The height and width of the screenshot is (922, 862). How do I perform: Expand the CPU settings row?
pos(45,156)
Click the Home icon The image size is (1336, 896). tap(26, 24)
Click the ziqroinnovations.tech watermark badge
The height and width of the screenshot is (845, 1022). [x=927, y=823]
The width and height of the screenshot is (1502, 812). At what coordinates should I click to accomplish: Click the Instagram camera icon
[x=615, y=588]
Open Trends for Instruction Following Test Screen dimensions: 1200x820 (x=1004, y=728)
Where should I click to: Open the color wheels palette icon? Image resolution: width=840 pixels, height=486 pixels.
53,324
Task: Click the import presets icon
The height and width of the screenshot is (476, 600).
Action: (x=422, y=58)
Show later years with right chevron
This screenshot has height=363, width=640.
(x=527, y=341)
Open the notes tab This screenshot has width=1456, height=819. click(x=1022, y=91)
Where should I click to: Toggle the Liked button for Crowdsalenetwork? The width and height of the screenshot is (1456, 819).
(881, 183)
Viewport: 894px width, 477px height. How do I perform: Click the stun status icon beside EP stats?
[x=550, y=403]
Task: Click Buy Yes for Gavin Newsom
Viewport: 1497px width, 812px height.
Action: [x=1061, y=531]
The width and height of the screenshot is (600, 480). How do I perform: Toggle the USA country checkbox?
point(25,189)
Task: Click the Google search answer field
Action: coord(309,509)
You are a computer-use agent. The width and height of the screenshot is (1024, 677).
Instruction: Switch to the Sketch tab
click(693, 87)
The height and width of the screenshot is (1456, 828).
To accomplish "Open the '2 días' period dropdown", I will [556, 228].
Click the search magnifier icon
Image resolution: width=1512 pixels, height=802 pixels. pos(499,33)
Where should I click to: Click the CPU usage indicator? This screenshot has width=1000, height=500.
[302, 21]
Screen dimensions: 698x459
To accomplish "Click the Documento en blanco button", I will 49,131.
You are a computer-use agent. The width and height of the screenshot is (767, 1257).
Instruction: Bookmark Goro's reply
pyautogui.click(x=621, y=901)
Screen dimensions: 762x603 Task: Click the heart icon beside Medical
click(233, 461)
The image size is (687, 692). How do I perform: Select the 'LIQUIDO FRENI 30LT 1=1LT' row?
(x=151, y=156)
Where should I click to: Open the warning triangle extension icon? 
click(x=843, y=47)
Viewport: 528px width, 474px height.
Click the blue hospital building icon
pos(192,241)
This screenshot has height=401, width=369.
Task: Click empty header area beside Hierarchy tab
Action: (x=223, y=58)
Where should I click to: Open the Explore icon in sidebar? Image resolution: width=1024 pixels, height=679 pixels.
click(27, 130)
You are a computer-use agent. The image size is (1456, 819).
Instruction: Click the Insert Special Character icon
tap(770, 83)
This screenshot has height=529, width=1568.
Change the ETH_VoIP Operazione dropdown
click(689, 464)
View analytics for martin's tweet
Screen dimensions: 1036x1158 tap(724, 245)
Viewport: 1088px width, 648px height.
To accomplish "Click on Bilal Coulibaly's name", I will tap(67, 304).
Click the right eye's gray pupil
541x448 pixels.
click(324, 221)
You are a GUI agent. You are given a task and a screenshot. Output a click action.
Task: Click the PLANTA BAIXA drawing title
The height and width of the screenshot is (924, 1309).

....

__Task__:
Rewrite all the records above, swapping every "Viewport" for "Window" and leaving everything else unchanged.

__Written solution__:
The height and width of the screenshot is (922, 862). How do I perform: Expand the CPU settings row?
pos(45,156)
Click the Home icon The image size is (1336, 896). tap(26, 24)
Click the ziqroinnovations.tech watermark badge
The height and width of the screenshot is (845, 1022). [x=927, y=823]
The width and height of the screenshot is (1502, 812). At what coordinates should I click to accomplish: Click the Instagram camera icon
[x=615, y=588]
Open Trends for Instruction Following Test Screen dimensions: 1200x820 (x=1004, y=728)
Where should I click to: Open the color wheels palette icon? Image resolution: width=840 pixels, height=486 pixels.
53,324
Task: Click the import presets icon
The height and width of the screenshot is (476, 600).
Action: (x=422, y=58)
Show later years with right chevron
This screenshot has height=363, width=640.
(x=527, y=341)
Open the notes tab This screenshot has width=1456, height=819. click(x=1022, y=91)
Where should I click to: Toggle the Liked button for Crowdsalenetwork? The width and height of the screenshot is (1456, 819).
(881, 183)
Window: 894px width, 477px height. How do I perform: Click the stun status icon beside EP stats?
[x=550, y=403]
Task: Click Buy Yes for Gavin Newsom
Window: 1497px width, 812px height.
Action: [x=1061, y=531]
The width and height of the screenshot is (600, 480). How do I perform: Toggle the USA country checkbox?
point(25,189)
Task: Click the Google search answer field
Action: coord(309,509)
You are a computer-use agent. The width and height of the screenshot is (1024, 677).
Instruction: Switch to the Sketch tab
click(693, 87)
The height and width of the screenshot is (1456, 828).
To accomplish "Open the '2 días' period dropdown", I will [556, 228].
Click the search magnifier icon
Image resolution: width=1512 pixels, height=802 pixels. pos(499,33)
Where should I click to: Click the CPU usage indicator? This screenshot has width=1000, height=500.
[302, 21]
Screen dimensions: 698x459
To accomplish "Click the Documento en blanco button", I will 49,131.
You are a computer-use agent. The width and height of the screenshot is (767, 1257).
Instruction: Bookmark Goro's reply
pyautogui.click(x=621, y=901)
Screen dimensions: 762x603 Task: Click the heart icon beside Medical
click(233, 461)
The image size is (687, 692). How do I perform: Select the 'LIQUIDO FRENI 30LT 1=1LT' row?
(x=151, y=156)
Where should I click to: Open the warning triangle extension icon? 
click(x=843, y=47)
Window: 528px width, 474px height.
Click the blue hospital building icon
pos(192,241)
This screenshot has height=401, width=369.
Task: Click empty header area beside Hierarchy tab
Action: (x=223, y=58)
Where should I click to: Open the Explore icon in sidebar? Image resolution: width=1024 pixels, height=679 pixels.
click(27, 130)
You are a computer-use agent. The image size is (1456, 819).
Instruction: Click the Insert Special Character icon
tap(770, 83)
This screenshot has height=529, width=1568.
Change the ETH_VoIP Operazione dropdown
click(689, 464)
View analytics for martin's tweet
Screen dimensions: 1036x1158 tap(724, 245)
Window: 1088px width, 648px height.
To accomplish "Click on Bilal Coulibaly's name", I will tap(67, 304).
Click the right eye's gray pupil
541x448 pixels.
click(324, 221)
You are a GUI agent. You are given a task and a screenshot. Output a click action.
Task: Click the PLANTA BAIXA drawing title
The height and width of the screenshot is (924, 1309).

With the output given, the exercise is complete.